The Big Lie

This Dvar Torah for Parashat Shelach was written by Orot Center for New Jewish Learning co-founder and Covenant Award winner, Jane Shapiro.

Photo by Donald Giannatti on Unsplash

Twelve scouts are asked to go stealthily into the Land of Israel and look around. They return with samples of its rich produce: clusters of grapes, pomegranates, and figs and set them down in front of Moses and Aaron and the assembly.
And then, instead of describing all that they had seen, an alternative reality is delivered as described in B’Midbar / Numbers 13:26-33:
They [the scouts] went straight to Moses and Aaron and the whole Israelite community… and made their report to them...
“We came to the land you sent us to; it does indeed flow with milk and honey, and this is its fruit. However, the people who inhabit the country are powerful, and the cities are fortified and very large…
Caleb [one of the scouts] hushed the people before Moses and said, “Let us by all means go up, and we shall gain possession of it, for we shall surely overcome it.”
But the other men who had gone up with him said, “We cannot attack that people, for it is stronger than we.”
Thus they spread calumnies [lies] among the Israelites about the land they had scouted, saying, “The country that we traversed and scouted is one that devours its settlers.

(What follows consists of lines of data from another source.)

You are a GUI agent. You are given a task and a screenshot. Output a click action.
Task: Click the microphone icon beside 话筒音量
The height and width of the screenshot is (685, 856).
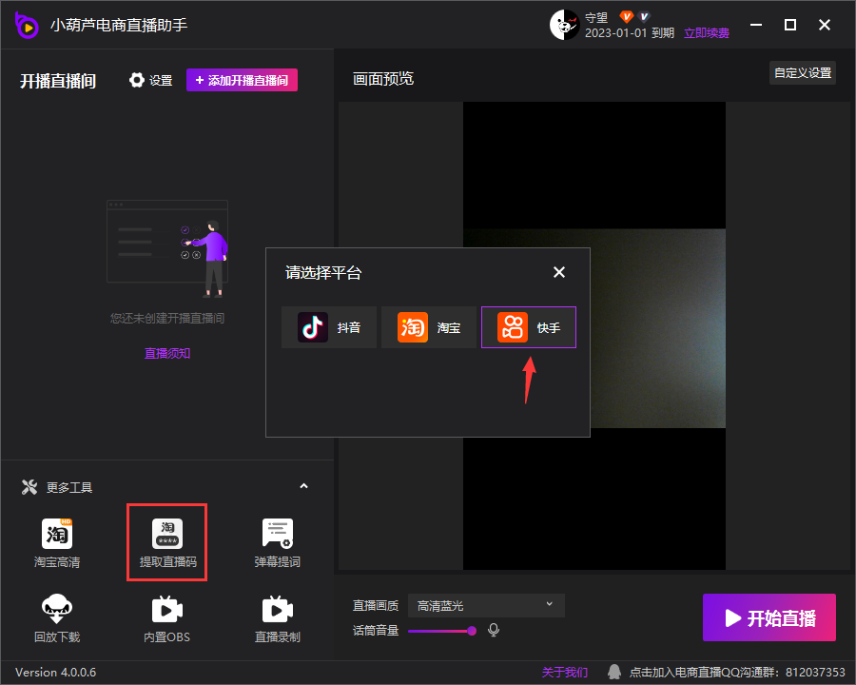[x=494, y=630]
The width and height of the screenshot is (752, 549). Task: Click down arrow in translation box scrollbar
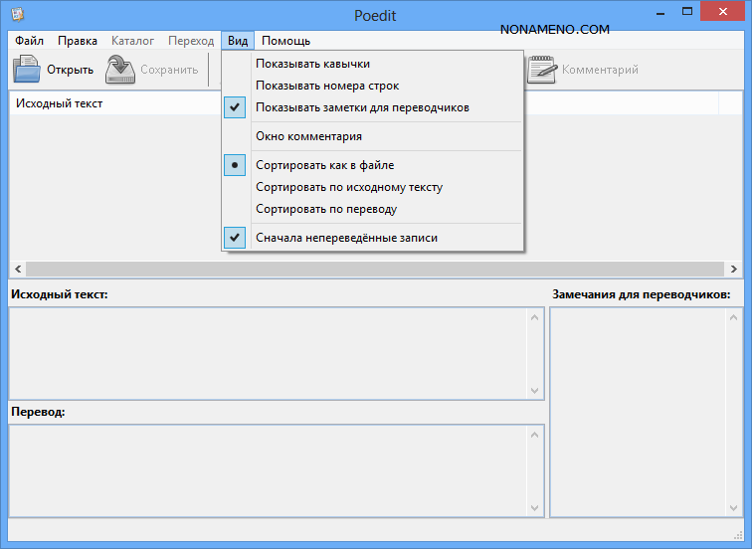534,507
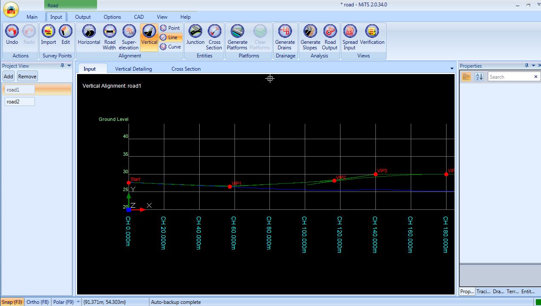
Task: Switch to the Vertical Detailing tab
Action: [133, 69]
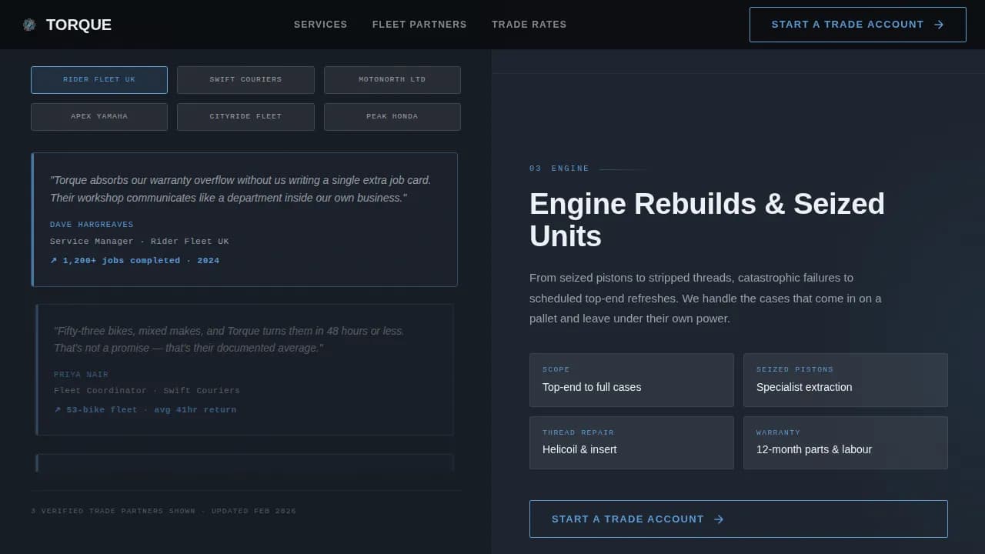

All the people that we saw in it are of great size; we saw the Nephilim and we looked like grasshoppers to ourselves, and so we must have looked to them.
Chaos and Irrational thinking ensue, continued in B’Midbar / Numbers 14:1- 4:
The whole community broke into loud cries, and the people wept that night.
All the Israelites railed against Moses and Aaron. “If only we had died in the land of Egypt,” the whole community shouted at them, “or if only we might die in this wilderness!... It would be better for us to go back to Egypt! And they said to one another, “Let us head back for Egypt.”
From the depths of this despair, the people have set themselves on a path that can only lead to sin, judgment, and punishment.
The people so quick to believe the big lie are condemned to die away in the sands of the desert. Their belief in the lie prevents them from completing the journey.
How does this occur?
How does something so apparently straightforward go so astray?
Rashi tells us: “A lie that does not begin with a little bit of truth will not stand up.”
The land indeed was flowing with milk and honey. But the language they use to describe the inhabitants shows lack of resolve and confidence. ‘They are huge (“Anakim”) and you might fall before them (Nephilim), while we are puny grasshoppers.’ And yet this is not a satisfying interpretation.
How do lies become so viral and so toxic? Why are humans so ready to believe such a big lie?
In her book The Extended Mind: The Power of Thinking Outside the Brain, Annie Murphy Paul writes about “socially distributed cognition” a phenomenon where people think with the minds of others.
This is a positive spin on what has also been called group mind.
Since the 19th century, theorists have tried to explain why crowds turn into mobs, and why groups create rules based on false evidence. At some level, it seems, our brains are wired for synchrony with other brains.
In a positive way, however, when a group of people focus on the same pieces of information at the same time, this “shared attention” helps everyone remember that information better. Scientists call this cognitive prioritization.
"In a world of too much information, we use shared attention to help us figure out what to focus on, then direct our mental resources toward the object that the spotlight of shared attention has illuminated. As a result of these processes, we learn things better when we attend to them with other people. We remember things better when we attend to them with other people. And we’re more likely to act upon information that has been attended to along with other people." ~ The Extended Mind p. 222
Applying these ideas to the Torah opens up a few possibilities.
First, Sinai was more effective as a learning experience because it occurred in a group.
Second, the Book of B’Midbar, which is full of lists and rosters and events recounting the bad effects of group think, identified as collective sin in the language of the Torah, finds a positive counterbalance in the appointment of other leaders, judges, chieftains and sister groups who use socially distributed cognition to lead, prophesy and make creative change in the law.
These are often in counterpoint to Moses and Aaron who try to hold all the decision-making between themselves, often to their peril and loss. Watch for the rebuke of Korah in this regard.
B’Midbar could be read as a series of studies in how the people are learning and adapting and innovating to meet new situations which they will need to sustain the community.
There is caution against falling under the spell of a big lie but also with remedies embedded within.